Top of Exercise materials

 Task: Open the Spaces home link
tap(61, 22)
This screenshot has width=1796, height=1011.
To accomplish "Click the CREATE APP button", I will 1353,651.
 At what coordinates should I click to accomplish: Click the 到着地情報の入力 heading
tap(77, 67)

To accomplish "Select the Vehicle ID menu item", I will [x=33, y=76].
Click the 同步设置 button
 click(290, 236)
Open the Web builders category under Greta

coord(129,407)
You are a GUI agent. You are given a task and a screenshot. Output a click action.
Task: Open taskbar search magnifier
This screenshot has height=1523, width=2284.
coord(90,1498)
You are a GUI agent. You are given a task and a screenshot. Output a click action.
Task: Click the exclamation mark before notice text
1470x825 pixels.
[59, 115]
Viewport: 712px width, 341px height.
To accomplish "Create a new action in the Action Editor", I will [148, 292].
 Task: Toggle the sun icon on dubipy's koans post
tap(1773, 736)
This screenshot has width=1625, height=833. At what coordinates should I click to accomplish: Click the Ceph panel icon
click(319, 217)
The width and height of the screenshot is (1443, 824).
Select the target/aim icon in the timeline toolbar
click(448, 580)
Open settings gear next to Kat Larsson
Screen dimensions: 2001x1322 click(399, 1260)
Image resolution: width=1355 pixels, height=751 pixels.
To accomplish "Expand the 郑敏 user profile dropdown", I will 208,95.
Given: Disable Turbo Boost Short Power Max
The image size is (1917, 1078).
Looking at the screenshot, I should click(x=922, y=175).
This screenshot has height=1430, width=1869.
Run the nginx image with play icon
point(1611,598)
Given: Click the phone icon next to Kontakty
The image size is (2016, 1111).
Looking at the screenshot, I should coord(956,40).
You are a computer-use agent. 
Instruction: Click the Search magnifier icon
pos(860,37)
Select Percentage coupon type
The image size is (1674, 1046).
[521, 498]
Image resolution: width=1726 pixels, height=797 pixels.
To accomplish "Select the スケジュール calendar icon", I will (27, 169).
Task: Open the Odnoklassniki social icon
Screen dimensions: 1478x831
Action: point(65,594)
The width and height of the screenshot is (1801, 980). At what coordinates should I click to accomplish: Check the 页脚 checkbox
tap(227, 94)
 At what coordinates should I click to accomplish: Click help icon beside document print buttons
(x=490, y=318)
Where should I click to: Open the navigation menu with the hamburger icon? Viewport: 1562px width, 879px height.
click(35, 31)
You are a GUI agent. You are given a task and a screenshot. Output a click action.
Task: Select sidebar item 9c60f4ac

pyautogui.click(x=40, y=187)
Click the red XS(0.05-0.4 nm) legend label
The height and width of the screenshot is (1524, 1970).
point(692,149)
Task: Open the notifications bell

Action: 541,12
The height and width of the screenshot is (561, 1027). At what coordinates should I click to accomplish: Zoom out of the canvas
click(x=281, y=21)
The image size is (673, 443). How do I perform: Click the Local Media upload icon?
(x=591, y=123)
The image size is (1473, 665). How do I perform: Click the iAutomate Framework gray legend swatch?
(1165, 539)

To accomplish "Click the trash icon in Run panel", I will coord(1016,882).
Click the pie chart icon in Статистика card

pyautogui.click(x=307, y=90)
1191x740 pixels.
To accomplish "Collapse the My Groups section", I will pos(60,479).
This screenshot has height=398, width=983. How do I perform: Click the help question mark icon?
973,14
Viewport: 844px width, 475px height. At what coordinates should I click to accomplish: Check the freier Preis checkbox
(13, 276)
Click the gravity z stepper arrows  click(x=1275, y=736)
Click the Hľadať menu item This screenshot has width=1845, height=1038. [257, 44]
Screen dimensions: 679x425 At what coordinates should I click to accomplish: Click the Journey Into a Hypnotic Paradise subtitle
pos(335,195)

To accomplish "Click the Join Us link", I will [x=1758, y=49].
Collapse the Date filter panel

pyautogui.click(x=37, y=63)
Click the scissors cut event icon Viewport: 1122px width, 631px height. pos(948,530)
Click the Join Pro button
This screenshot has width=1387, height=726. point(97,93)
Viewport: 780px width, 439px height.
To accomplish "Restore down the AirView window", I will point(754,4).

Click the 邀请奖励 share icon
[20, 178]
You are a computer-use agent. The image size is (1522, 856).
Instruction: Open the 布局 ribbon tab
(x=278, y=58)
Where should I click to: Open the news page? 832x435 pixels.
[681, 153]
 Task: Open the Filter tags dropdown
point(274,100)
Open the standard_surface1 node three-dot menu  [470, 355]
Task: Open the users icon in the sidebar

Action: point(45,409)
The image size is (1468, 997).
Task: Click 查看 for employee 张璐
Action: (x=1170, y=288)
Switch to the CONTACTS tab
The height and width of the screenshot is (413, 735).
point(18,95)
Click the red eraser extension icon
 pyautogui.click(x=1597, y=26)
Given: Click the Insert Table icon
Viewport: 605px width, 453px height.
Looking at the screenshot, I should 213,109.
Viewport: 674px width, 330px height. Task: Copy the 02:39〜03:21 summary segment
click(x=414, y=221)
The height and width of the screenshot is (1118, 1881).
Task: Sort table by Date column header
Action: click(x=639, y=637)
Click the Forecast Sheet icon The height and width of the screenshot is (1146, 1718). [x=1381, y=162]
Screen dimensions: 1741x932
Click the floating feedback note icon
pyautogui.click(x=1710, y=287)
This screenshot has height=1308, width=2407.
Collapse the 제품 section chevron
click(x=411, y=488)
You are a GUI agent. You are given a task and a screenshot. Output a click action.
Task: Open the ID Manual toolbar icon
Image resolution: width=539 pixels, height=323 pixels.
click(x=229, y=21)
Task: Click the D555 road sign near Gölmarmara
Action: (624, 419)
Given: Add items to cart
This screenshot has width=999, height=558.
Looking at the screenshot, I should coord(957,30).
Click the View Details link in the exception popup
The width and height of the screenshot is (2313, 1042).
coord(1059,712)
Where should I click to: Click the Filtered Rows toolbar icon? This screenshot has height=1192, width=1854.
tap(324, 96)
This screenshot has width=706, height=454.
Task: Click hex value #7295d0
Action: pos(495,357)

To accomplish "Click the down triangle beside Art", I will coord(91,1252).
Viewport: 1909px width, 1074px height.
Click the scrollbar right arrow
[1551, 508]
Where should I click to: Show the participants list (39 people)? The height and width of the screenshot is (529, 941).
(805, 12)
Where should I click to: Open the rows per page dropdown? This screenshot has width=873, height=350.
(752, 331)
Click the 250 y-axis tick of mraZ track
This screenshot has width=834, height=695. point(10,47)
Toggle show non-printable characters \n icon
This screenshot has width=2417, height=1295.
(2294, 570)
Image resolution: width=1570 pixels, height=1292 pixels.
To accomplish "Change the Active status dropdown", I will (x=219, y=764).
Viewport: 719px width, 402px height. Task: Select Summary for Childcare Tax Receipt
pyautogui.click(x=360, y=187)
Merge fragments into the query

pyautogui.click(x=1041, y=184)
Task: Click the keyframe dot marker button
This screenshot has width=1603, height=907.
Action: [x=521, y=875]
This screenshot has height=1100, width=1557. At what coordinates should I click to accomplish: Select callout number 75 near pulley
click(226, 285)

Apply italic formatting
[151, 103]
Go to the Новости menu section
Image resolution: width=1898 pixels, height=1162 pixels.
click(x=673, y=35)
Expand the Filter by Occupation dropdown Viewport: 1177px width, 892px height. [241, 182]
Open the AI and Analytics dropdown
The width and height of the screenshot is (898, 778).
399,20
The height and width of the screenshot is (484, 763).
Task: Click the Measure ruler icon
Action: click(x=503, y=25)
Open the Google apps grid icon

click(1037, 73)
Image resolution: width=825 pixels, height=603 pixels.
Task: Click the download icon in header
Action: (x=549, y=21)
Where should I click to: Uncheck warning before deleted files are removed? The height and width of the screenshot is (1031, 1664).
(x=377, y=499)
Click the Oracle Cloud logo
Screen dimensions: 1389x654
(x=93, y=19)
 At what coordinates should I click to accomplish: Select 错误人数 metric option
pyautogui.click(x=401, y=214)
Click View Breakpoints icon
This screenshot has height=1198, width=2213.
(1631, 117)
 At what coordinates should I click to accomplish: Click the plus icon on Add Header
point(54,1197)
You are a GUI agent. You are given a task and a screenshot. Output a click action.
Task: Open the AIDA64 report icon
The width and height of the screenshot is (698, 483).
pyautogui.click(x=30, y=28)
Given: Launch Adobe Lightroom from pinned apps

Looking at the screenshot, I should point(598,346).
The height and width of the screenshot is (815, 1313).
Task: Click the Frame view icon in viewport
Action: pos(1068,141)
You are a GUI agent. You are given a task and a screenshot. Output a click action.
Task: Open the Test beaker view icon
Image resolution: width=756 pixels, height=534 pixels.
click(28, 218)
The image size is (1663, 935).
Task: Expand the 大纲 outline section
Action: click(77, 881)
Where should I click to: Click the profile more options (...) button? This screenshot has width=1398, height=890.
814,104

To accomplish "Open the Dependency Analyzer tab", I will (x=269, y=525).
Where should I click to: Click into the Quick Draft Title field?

Bottom of Exercise materials

* _Your task_: Output, exactly and with nothing else, the lines from the line containing "Where should I click to: Click the profile" to the end of the entries.

* _The completed task_:
Where should I click to: Click the profile more options (...) button? This screenshot has width=1398, height=890.
814,104

To accomplish "Open the Dependency Analyzer tab", I will (x=269, y=525).
Where should I click to: Click into the Quick Draft Title field?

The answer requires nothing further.